I try to solve this theorem:
Theorem: Let $x_1, x_2,...$ iid with exponential distribution with rate $\lambda$. The density function of $S_n$ is given by: $$ P(S_n \le t)=\sum_{k=n}^{\infty}\frac{e^{-\lambda t}(\lambda t)^k }{k!}, t\ge 0. $$
I found one proof is by induction on n, but I'm not sure:
When $n=1$ $S_1$ consider that in a Poisson process, if events occur on average $\lambda t$ occurrences per $t$ units of time. The Poisson distribution describing this process is therefore:
$$P(S_1 \le t)=\frac{e^{-\lambda t}(\lambda t)^1 }{1!}=e^{-\lambda t}\lambda t $$
To do the induction step suppose that the formula is true for n. $$ P(S_n \le t)=\sum_{k=n}^{\infty}\frac{e^{-\lambda t}(\lambda t)^k }{k!}, t\ge 0. $$
So for $n+1$: $$ P(S_{n+1}<t_2)=P(S_{n}+X_{n+1}<t_2)=P(S_n<t)P(X_{n+1}<t_2-t) $$ $$ P(S_n<T)P(X_{n+1}<t_2-t)=\sum_{k=n}^{\infty}\frac{e^{-\lambda t}(\lambda t)^k }{k!}*\frac{e^{-\lambda t}(\lambda t)^{n+1} }{(n+1)!} $$
$$ \sum_{k=n+1}^{\infty}\frac{e^{-\lambda (t+t_2-t)}(\lambda (t+t_2-t))^k }{k!}=\sum_{k=n+1}^{\infty}\frac{e^{-\lambda t_2}(\lambda t_2)^k }{k!} $$ which completes the proof.

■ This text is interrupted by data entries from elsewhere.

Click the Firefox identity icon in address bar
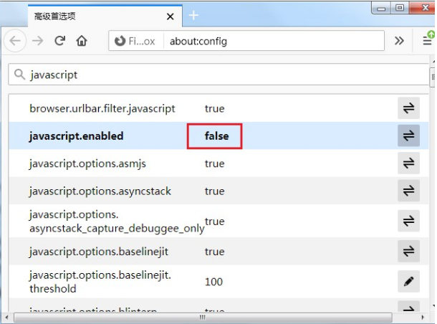The image size is (437, 324). (x=120, y=42)
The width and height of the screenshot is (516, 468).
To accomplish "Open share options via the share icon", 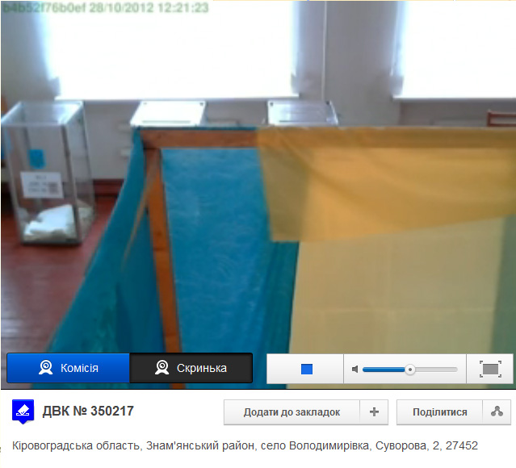I will click(x=497, y=412).
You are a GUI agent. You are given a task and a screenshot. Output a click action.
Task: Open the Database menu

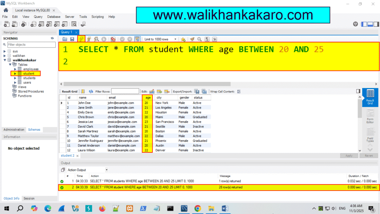coord(54,17)
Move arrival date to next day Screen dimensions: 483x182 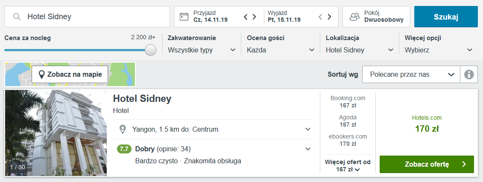pyautogui.click(x=255, y=17)
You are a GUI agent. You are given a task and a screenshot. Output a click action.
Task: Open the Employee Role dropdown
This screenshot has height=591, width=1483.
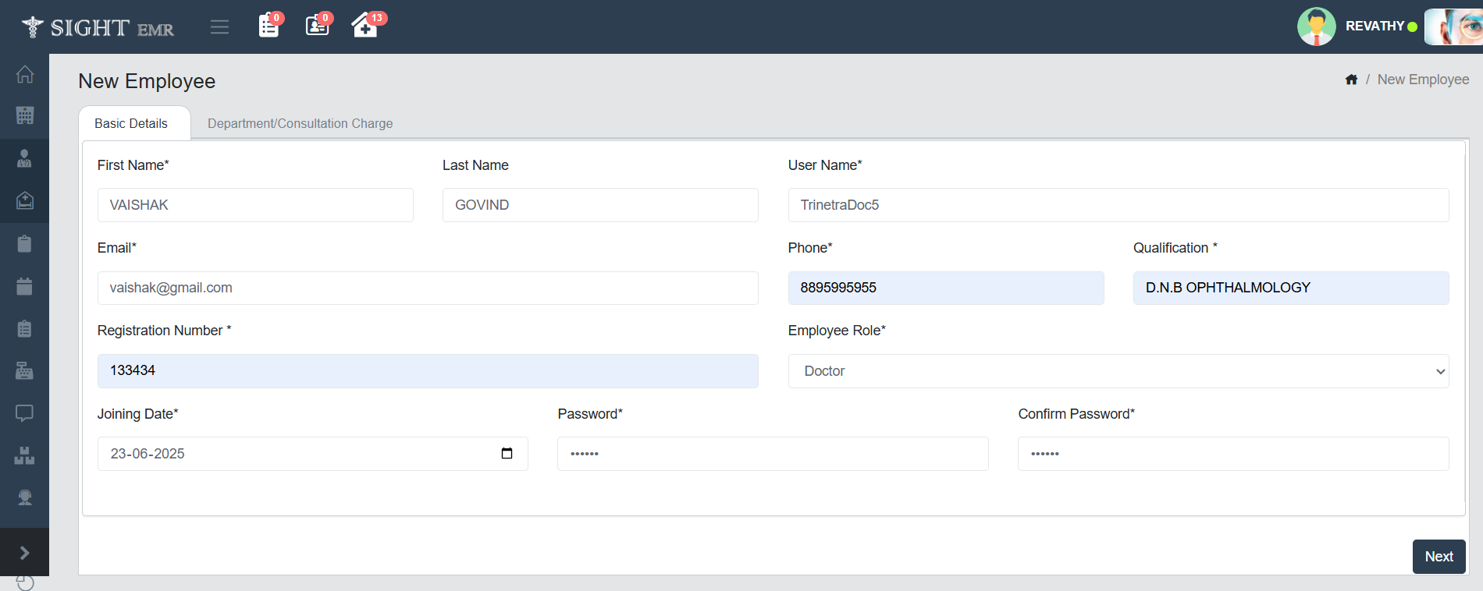point(1118,371)
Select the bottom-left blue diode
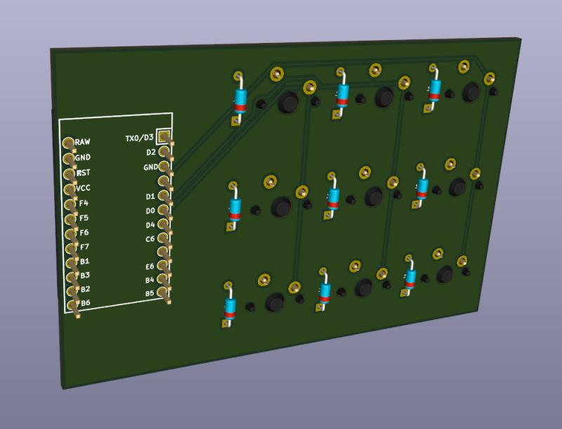Screen dimensions: 562x429 [230, 307]
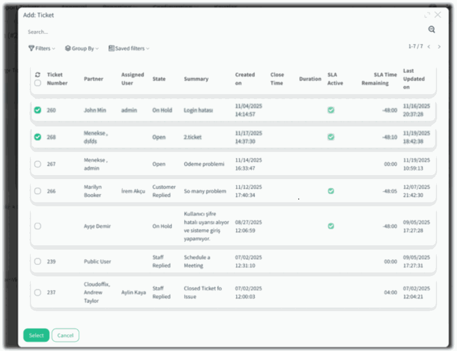Viewport: 457px width, 351px height.
Task: Expand the dialog to full screen
Action: 427,15
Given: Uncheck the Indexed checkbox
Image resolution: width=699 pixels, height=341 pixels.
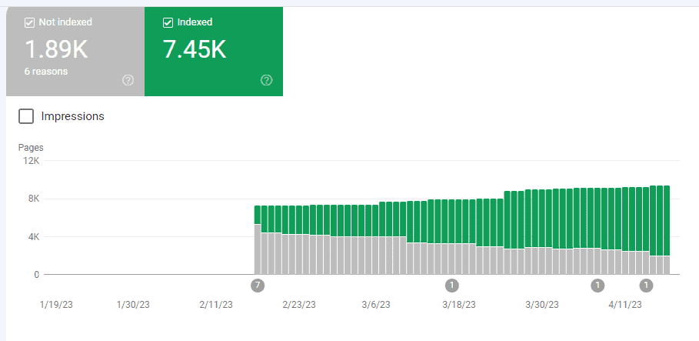Looking at the screenshot, I should coord(168,23).
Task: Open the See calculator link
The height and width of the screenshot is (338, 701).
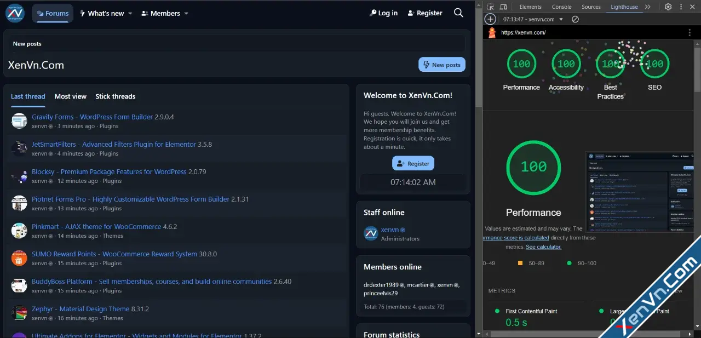Action: [x=543, y=247]
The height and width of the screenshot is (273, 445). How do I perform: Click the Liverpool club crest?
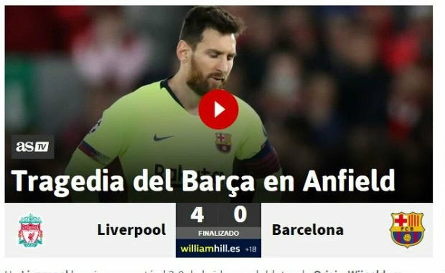[31, 230]
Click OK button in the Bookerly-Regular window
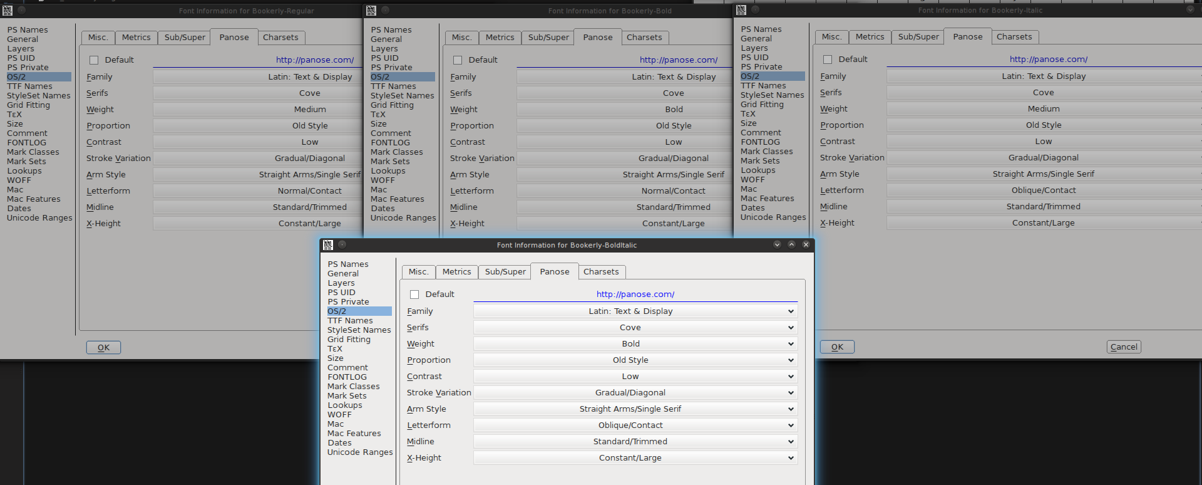1202x485 pixels. tap(103, 348)
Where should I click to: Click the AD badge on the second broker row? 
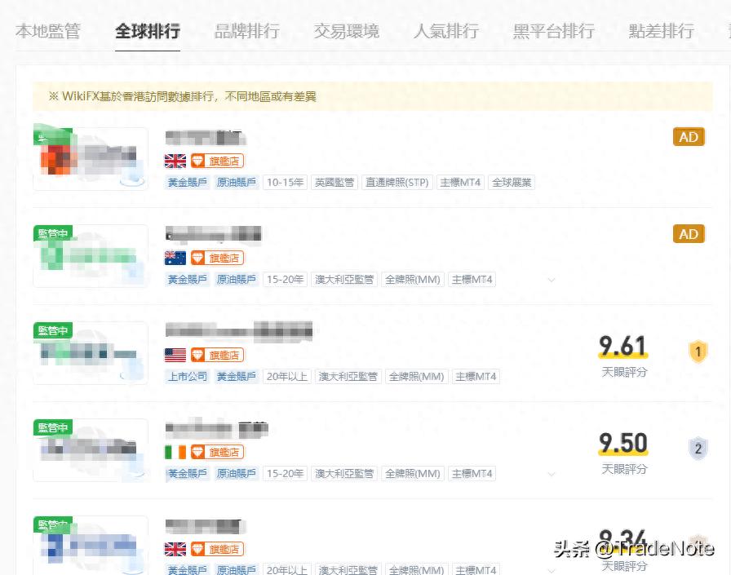[688, 233]
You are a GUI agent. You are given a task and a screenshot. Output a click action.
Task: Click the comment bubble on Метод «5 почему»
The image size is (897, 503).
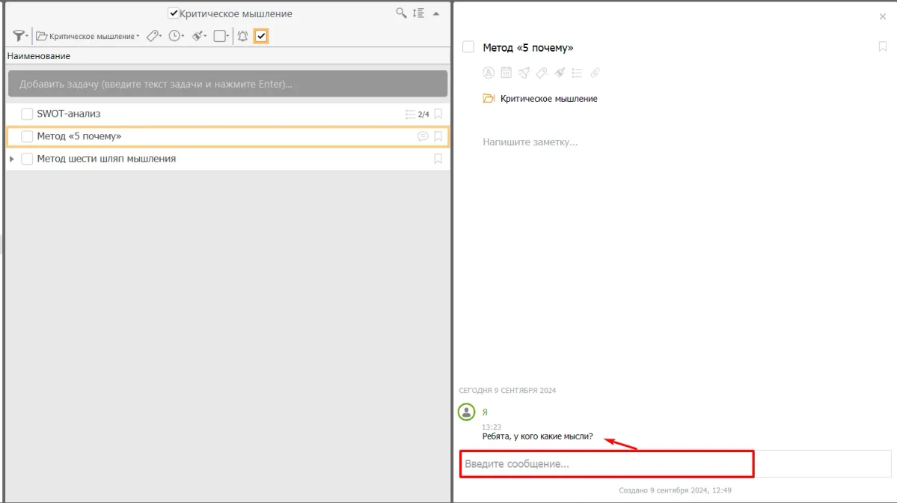coord(423,136)
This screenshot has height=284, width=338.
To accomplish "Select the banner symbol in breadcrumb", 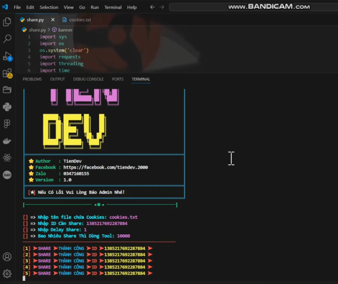I will (65, 30).
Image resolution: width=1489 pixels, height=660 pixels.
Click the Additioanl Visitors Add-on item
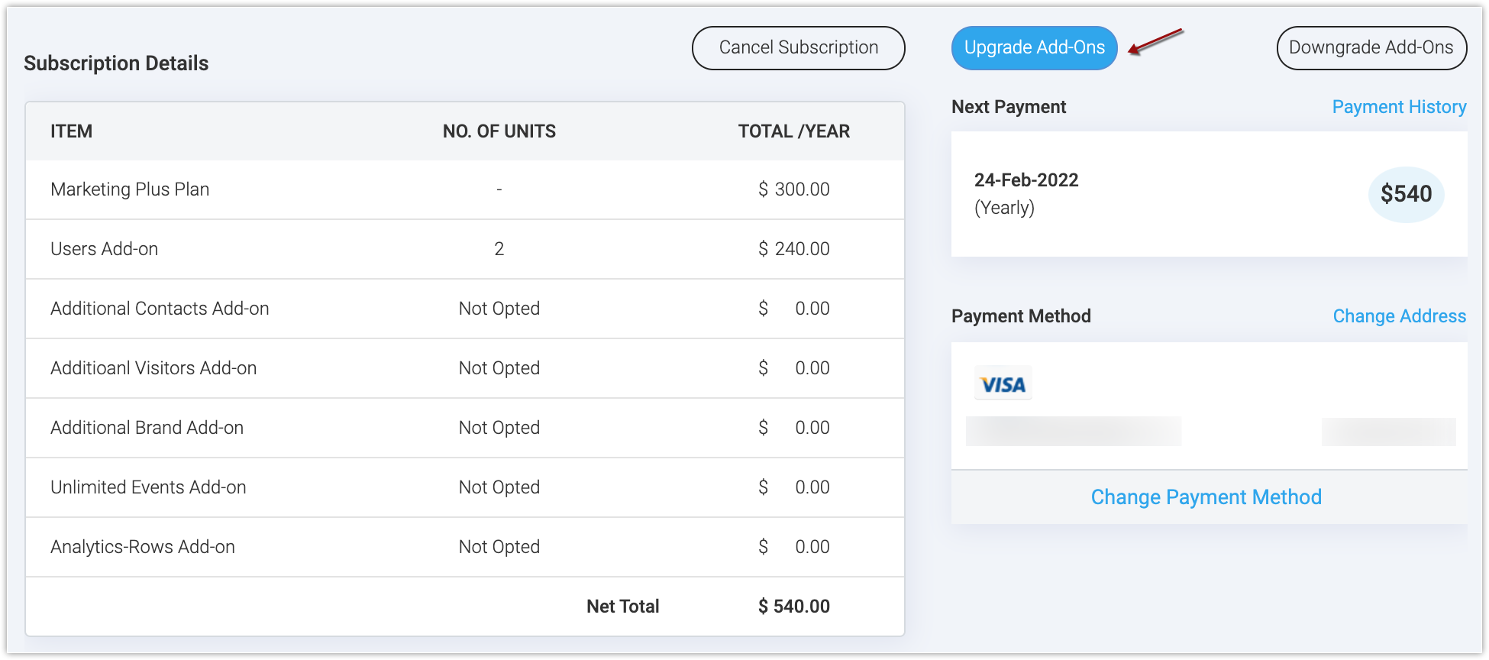pyautogui.click(x=153, y=368)
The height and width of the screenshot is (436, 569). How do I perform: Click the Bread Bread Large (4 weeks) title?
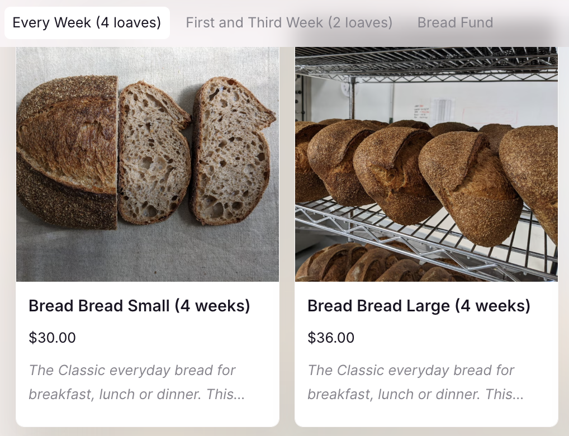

Based on Poisson process theory, the correct expression for $P[S_n \leq t]$ should be given by: $$P[S_n \leq t] = P[N(t) \geq n] = \sum_{k = n}^\infty e^{-\lambda t} \frac{(\lambda t)^k}{k!}.$$
So maybe what you tried to express is that $$P[S_n \color{red}{>} t] = 1 - P[S_n \leq t] = \sum_{k = 0}^{n - 1} e^{-\lambda t} \frac{(\lambda t)^k}{k!}.$$